** What to work on **
Copy each line of the entries that contains the word "panel".
• • • • • • •
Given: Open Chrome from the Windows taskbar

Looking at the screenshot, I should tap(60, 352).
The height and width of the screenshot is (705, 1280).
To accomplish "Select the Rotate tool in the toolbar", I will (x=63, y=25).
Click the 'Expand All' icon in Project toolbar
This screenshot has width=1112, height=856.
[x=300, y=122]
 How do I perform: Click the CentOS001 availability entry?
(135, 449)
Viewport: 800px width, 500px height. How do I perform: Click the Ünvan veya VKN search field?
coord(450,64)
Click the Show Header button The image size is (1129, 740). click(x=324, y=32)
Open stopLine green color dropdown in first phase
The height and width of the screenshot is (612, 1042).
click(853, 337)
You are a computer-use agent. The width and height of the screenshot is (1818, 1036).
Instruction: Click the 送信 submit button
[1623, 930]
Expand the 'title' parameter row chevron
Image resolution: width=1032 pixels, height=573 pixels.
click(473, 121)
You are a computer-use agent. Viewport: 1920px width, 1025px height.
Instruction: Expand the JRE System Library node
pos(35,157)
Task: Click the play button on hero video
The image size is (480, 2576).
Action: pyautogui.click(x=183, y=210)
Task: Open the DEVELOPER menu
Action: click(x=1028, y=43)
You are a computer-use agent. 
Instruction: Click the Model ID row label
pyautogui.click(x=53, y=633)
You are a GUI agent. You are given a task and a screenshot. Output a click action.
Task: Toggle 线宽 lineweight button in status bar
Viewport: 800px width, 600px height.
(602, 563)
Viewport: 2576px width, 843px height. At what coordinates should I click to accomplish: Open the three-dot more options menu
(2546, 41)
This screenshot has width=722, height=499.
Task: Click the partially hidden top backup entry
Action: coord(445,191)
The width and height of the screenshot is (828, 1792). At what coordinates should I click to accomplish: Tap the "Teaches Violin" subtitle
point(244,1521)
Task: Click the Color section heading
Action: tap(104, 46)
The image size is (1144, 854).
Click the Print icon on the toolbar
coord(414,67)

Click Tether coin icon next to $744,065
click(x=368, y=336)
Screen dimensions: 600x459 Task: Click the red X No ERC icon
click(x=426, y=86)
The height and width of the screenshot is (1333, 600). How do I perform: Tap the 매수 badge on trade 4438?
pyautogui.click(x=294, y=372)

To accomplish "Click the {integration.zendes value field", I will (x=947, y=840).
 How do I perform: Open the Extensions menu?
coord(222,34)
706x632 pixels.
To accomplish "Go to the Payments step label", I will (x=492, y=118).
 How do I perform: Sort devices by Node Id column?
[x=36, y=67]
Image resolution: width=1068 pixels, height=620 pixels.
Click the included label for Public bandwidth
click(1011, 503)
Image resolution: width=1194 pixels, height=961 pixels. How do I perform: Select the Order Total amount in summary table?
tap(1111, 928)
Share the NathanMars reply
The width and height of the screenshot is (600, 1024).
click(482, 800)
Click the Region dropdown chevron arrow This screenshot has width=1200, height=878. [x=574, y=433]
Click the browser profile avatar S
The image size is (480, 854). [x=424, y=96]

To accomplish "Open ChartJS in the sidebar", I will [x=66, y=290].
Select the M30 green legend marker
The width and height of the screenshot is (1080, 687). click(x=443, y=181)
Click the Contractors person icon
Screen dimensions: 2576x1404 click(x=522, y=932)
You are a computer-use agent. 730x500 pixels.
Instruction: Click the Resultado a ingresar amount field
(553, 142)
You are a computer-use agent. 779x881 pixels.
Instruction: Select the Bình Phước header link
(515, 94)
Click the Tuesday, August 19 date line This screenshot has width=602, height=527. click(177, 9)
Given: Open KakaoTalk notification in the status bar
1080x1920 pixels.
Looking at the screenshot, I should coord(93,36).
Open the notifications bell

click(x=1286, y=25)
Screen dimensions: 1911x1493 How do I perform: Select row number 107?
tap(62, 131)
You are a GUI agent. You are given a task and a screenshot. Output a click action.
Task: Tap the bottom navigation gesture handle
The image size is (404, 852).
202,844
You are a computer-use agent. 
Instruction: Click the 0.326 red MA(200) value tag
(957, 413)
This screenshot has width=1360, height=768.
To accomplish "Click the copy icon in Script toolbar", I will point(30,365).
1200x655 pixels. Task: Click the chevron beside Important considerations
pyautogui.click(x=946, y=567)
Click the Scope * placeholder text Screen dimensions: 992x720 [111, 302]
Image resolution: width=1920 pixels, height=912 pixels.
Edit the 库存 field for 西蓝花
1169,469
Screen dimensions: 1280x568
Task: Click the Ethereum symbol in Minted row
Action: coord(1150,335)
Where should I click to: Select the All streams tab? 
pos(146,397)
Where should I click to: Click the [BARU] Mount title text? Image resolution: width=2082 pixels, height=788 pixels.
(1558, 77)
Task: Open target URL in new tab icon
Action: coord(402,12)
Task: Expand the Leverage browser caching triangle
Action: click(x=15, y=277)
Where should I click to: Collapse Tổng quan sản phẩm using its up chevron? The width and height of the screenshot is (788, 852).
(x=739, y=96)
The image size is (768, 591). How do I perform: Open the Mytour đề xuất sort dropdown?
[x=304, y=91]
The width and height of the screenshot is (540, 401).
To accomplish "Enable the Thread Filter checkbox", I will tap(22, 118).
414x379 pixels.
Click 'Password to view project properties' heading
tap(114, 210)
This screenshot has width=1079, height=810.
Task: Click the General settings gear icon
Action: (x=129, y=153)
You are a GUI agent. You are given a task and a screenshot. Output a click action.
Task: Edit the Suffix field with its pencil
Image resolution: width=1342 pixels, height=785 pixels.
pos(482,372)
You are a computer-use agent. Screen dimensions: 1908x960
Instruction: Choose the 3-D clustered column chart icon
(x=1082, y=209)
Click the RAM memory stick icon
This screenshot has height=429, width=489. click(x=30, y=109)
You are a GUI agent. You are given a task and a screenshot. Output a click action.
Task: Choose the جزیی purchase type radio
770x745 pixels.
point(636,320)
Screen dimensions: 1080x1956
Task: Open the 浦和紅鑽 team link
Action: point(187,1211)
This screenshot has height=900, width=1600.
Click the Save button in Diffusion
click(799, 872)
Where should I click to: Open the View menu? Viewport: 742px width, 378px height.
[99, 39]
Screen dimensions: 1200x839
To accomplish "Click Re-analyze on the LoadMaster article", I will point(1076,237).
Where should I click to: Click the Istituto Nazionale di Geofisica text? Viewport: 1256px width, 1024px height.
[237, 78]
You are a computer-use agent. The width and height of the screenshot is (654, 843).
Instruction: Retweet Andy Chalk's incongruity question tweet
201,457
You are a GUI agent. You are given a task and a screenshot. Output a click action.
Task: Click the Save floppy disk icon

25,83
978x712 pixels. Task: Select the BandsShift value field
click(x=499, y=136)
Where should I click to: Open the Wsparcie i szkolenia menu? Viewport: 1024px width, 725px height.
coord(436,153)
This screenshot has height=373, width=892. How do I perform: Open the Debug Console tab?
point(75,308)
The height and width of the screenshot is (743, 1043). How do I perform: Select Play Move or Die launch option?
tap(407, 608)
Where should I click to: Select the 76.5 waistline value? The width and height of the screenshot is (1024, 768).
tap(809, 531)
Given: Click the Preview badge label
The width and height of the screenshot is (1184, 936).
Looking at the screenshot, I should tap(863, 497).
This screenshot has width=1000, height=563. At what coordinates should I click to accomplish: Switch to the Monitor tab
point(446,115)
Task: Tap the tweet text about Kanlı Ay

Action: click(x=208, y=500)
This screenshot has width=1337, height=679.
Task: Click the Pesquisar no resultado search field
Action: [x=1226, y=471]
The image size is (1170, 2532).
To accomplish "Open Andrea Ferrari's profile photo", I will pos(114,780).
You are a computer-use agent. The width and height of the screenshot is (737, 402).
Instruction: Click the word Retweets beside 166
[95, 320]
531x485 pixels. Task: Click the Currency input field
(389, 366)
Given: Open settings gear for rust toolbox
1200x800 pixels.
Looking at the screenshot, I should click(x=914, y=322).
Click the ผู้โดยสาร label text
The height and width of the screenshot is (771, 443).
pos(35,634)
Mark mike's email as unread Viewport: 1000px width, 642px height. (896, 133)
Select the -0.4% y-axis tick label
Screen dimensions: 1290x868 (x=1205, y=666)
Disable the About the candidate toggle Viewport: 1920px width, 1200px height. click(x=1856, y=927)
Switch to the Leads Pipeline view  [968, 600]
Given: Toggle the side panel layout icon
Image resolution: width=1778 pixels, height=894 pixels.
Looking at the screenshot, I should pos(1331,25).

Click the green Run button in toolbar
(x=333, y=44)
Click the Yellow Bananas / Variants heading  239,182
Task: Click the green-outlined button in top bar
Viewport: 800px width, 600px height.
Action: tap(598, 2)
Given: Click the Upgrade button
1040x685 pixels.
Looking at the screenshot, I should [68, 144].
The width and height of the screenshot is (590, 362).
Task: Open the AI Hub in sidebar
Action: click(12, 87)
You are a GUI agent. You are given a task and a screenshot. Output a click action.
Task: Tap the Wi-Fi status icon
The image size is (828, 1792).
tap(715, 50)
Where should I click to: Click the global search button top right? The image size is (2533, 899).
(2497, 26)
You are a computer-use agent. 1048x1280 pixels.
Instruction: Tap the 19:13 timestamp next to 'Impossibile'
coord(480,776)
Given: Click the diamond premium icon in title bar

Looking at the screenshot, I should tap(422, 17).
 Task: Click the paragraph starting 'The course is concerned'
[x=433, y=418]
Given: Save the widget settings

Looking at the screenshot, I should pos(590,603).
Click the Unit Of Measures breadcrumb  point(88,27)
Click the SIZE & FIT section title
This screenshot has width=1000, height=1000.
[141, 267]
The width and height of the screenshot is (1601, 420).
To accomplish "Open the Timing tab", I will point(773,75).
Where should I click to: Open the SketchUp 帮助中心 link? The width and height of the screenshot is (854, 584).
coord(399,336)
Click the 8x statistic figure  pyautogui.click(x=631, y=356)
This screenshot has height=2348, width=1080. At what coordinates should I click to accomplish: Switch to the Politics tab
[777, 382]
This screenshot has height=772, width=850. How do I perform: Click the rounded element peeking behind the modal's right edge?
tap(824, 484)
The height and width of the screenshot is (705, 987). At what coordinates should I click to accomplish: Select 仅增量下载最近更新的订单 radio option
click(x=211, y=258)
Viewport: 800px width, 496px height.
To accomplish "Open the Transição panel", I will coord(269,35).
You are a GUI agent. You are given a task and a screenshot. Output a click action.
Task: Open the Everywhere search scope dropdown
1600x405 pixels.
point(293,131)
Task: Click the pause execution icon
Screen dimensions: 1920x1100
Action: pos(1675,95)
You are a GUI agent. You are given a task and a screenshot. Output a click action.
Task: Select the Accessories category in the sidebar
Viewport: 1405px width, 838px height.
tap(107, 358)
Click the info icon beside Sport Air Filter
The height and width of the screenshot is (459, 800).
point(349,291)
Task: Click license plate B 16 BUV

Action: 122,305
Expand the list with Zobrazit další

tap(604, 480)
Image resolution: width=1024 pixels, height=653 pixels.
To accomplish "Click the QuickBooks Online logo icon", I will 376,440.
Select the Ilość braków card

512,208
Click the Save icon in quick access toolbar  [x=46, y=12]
• • • • • • •
** Solved exercise **
Given: Toggle the side panel layout icon
To accomplish "Open the Transição panel", I will coord(269,35).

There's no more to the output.